Paris, 27 avril 1842.


Mon enfant,

Vous êtes un grand poète, le plus inspiré et le mieux doué parmi tous les beaux poètes prolétaires que nous avons vus surgir avec joie dans ces derniers temps. Vous pouvez être le plus grand poète de la France un jour, si la vanité, qui tue tous nos poètes bourgeois, n’approche pas de votre noble cœur, si vous gardez ce précieux trésor d’amour, de fierté et de bonté qui vous donne le génie.

On s’efforcera de vous corrompre, n’en doutez pas ; on vous fera des présents, on voudra vous pensionner, vous décorer peut-être, comme on l’a offert à un ouvrier écrivain de mes amis, qui a eu la prudence de deviner et de refuser. Le ministre de l’instruction publique, qui s’y connaît bien[1], a déjà flairé en vous le vrai souffle, la redoutable puissance du poète. Si vous n’eussiez chanté que la mer et Désirée, la nature et l’amour, il ne vous eût pas envoyé une bibliothèque. Mais l’Hiver aux riches, la Méditation sur les toits, et d’autres élans sublimes de votre âme généreuse, lui ont fait ouvrir l’oreille. « Enchaînons-le par la louange et les bienfaits, s’est-il dit, afin qu’il ne chante plus que la vague et sa maîtresse. »

Prenez donc garde, noble enfant du peuple ! vous avez une mission plus grande peut-être que vous ne croyez. Résistez, souffrez ; subissez la misère, l’obscurité, s’il le faut, plutôt que d’abandonner la cause sacrée de vos frères. C’est la cause de l’humanité, c’est le salut de l’avenir, auquel Dieu vous a ordonné de travailler, en vous donnant une si forte et si brûlante intelligence…

Mais non ! le fils du riche est de nature corruptible ; l’enfant du peuple est plus fort, et son ambition vise plus haut qu’aux distinctions et aux amusements puérils du bien-être et de la vanité. Souvenez-vous, cher Poncy, du mouvement qui vous fit crier :


Pourquoi me brûles-tu, ma couronne d’épines ?
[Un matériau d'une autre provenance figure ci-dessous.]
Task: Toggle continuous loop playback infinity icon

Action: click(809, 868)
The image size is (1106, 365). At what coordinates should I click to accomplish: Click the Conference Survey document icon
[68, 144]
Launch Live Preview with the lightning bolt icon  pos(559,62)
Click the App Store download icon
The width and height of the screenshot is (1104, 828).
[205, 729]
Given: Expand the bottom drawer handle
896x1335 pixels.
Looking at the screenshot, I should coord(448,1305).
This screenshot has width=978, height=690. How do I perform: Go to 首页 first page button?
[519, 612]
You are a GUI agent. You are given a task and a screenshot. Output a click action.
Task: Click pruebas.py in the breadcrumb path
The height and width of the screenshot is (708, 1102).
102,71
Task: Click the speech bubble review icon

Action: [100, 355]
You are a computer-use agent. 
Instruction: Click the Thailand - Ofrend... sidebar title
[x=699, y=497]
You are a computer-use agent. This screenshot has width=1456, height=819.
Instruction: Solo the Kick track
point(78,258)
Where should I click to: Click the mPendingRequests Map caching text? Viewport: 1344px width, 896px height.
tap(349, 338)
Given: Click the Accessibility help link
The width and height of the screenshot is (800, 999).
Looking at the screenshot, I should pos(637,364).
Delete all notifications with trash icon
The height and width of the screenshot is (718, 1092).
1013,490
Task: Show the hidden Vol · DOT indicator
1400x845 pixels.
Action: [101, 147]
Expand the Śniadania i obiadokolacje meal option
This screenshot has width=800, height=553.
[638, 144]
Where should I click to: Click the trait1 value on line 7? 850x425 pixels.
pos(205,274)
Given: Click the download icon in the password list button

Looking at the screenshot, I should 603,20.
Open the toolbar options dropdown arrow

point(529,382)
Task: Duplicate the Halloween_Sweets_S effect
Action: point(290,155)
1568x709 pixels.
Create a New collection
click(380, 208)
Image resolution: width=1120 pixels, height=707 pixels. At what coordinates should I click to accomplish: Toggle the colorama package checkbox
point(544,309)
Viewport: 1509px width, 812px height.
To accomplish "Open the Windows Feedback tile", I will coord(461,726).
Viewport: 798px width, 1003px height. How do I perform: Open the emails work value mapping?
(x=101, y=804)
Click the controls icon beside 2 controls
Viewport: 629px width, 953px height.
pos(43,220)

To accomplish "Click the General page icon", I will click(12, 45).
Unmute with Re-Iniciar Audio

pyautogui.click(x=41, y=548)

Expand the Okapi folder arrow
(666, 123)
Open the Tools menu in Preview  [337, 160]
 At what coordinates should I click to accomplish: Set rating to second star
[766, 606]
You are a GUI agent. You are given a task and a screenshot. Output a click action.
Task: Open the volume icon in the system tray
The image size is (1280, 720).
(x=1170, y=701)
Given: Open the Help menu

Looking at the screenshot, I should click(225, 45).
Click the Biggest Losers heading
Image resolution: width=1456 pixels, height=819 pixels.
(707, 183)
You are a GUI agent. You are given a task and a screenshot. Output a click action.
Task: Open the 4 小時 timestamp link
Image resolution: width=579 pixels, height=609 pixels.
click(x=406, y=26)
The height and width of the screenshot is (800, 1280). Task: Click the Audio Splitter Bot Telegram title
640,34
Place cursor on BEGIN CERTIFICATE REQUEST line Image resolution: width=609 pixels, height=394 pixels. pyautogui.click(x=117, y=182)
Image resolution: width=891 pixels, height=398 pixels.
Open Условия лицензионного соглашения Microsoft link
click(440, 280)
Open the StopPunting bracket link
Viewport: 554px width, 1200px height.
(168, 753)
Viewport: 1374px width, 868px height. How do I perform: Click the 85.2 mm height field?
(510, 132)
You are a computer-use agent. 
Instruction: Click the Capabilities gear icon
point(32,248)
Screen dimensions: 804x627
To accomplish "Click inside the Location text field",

C’était un mouvement divin.

Eh bien ! beaucoup ont crié de même dans ce siècle de corruption et de faiblesse. On leur a donné de l’or et des honneurs ; leur couronne d’épines a cessé de les brûler. Aussi ce ne sont pas là des Christs, et malgré le bruit qu’on fait autour d’eux, la postérité les remettra à leur place.

Faites-vous une place que la postérité vous confirme. Soyez le seul, parmi tous les grands poètes de notre temps, qui sache tenir sous ses pieds le démon de la vanité, comme l’archange Michel.

Je ne veux pas altérer en vous la sainte reconnaissance que vous portez sans doute à l’auteur de votre préface ; mais ce bon homme ne vous a pas compris. Il a eu peur de vous. Il vous a donné de mauvais conseils et de pauvres louanges. Quand je parlerai de vous au public, j’espère en parler un peu mieux. Quand vous ferez un nouveau recueil, je vous prie de me prendre pour votre éditeur et de me confier le soin de faire votre préface.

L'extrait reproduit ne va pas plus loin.